Further studies have examined Thiorphan’s effects on neurite outgrowth in cultured neurons from various species, including adult primates and humans. In invitro screening systems, Thiorphan significantly increased the growth of neurites and the length of the longest neurite. These studies demonstrated that Thiorphan’s effects on neurogenesis are not limited to rodent models but extend to primates and human neurons, confirming its translational potential.

Comparative Studies Across Species

In comparative studies, the effect of Thiorphan on neuronal growth was similar in mice, monkeys, and humans, although human neurons showed a more variable response. This indicates that Thiorphan’s neurogenic effects are conserved across species, making it a promising candidate for human clinical trials.
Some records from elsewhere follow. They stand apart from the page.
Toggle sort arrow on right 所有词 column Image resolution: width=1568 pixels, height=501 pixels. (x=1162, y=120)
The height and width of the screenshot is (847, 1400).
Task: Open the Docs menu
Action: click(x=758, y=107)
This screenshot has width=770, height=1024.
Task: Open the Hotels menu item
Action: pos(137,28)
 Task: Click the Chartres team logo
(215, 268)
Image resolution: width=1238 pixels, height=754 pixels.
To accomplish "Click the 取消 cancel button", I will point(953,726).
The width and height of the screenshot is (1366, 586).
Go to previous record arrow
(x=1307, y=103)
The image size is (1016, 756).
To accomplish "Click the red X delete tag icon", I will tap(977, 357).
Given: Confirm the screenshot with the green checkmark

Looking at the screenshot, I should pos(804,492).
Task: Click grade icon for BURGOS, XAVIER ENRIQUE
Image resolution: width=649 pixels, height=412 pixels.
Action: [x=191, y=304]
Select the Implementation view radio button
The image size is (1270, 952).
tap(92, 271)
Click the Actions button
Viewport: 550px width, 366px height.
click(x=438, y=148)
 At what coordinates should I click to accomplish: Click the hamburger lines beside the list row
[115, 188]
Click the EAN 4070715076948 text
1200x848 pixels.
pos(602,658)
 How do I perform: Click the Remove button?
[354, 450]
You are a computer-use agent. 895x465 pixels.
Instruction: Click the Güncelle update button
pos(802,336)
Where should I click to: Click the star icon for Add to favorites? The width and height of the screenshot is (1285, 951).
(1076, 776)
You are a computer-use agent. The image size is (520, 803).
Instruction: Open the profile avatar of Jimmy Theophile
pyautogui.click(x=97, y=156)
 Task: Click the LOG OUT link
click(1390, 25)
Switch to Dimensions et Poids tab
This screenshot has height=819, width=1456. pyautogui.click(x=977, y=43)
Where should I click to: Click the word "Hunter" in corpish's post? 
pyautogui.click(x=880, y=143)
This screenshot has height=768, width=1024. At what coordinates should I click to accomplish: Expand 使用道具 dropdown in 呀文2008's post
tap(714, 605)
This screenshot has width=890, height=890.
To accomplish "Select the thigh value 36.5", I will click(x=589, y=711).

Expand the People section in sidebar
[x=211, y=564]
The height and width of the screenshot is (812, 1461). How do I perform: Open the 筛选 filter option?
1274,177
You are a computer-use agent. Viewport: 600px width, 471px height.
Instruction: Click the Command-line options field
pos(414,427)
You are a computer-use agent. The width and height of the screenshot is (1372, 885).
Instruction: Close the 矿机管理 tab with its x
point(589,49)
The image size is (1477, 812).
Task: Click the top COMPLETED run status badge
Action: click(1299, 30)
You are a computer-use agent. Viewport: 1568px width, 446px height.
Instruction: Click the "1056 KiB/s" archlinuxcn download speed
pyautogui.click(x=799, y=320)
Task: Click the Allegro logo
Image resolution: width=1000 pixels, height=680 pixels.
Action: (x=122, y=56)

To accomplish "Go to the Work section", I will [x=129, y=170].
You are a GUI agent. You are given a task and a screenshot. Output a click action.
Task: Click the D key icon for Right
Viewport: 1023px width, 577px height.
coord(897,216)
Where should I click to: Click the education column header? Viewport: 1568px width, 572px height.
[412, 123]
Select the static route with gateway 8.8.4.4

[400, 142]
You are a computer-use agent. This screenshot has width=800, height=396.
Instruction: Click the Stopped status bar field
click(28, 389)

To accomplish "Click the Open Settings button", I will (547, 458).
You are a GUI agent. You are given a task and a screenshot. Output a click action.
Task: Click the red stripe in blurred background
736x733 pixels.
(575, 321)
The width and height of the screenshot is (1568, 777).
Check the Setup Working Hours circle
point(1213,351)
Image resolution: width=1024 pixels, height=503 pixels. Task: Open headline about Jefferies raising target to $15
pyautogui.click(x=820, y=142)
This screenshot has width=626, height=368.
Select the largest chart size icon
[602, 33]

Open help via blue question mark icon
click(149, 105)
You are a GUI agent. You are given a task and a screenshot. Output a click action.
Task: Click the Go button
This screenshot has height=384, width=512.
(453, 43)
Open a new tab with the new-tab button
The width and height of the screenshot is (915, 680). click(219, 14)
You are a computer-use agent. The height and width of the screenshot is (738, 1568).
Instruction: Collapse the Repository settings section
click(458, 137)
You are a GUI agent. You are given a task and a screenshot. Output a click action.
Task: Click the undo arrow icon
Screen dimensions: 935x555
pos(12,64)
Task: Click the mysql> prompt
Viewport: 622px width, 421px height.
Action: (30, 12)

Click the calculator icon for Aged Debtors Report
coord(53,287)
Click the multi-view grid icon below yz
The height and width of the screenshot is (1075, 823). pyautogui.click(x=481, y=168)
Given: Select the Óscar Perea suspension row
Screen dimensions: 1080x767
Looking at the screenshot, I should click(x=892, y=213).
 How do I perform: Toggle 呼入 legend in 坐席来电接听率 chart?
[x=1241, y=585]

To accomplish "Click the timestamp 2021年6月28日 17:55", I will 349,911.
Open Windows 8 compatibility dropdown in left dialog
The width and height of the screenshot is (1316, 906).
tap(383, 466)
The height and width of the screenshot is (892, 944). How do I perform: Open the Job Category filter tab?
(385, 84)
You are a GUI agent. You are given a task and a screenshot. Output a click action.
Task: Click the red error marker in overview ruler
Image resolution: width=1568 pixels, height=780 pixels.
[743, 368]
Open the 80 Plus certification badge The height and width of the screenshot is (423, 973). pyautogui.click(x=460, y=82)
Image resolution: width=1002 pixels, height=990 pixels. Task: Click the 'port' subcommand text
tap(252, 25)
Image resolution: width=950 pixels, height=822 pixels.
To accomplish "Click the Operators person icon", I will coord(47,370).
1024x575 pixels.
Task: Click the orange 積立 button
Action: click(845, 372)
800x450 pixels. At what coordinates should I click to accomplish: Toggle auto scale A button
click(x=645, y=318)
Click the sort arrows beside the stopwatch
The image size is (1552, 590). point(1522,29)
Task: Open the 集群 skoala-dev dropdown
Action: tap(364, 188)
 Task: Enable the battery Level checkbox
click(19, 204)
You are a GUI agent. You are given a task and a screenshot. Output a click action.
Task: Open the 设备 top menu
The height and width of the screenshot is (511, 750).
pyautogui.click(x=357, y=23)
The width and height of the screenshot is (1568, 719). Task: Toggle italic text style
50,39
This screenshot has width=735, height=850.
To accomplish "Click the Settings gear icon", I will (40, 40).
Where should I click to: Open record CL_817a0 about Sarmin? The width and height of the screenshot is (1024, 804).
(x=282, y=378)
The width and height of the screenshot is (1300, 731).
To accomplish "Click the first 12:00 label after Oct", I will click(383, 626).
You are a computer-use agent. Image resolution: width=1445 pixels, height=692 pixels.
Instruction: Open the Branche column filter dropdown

Safety and Cellular Viability

In all tested models, Thiorphan did not cause any significant cell death or reduction in cell viability. These findings suggest that Thiorphan is safe for use in neuronal cultures and may have a low risk of toxicity in clinical applications.

Conclusion and Clinical Implications

The neuroprotective effects of Thiorphan make it a promising therapeutic agent for spinal cord injury, cerebral palsy, and other neurological disorders. Its ability to promote neurite growth, enhance axonal regeneration, and protect against excitotoxic damage positions Thiorphan as a leading candidate for neuroregenerative therapies. As research continues, Thiorphan could become an important part of treatment strategies for neurological injuries, enhancing functional recovery and offering neuroprotection in acute and chronic conditions.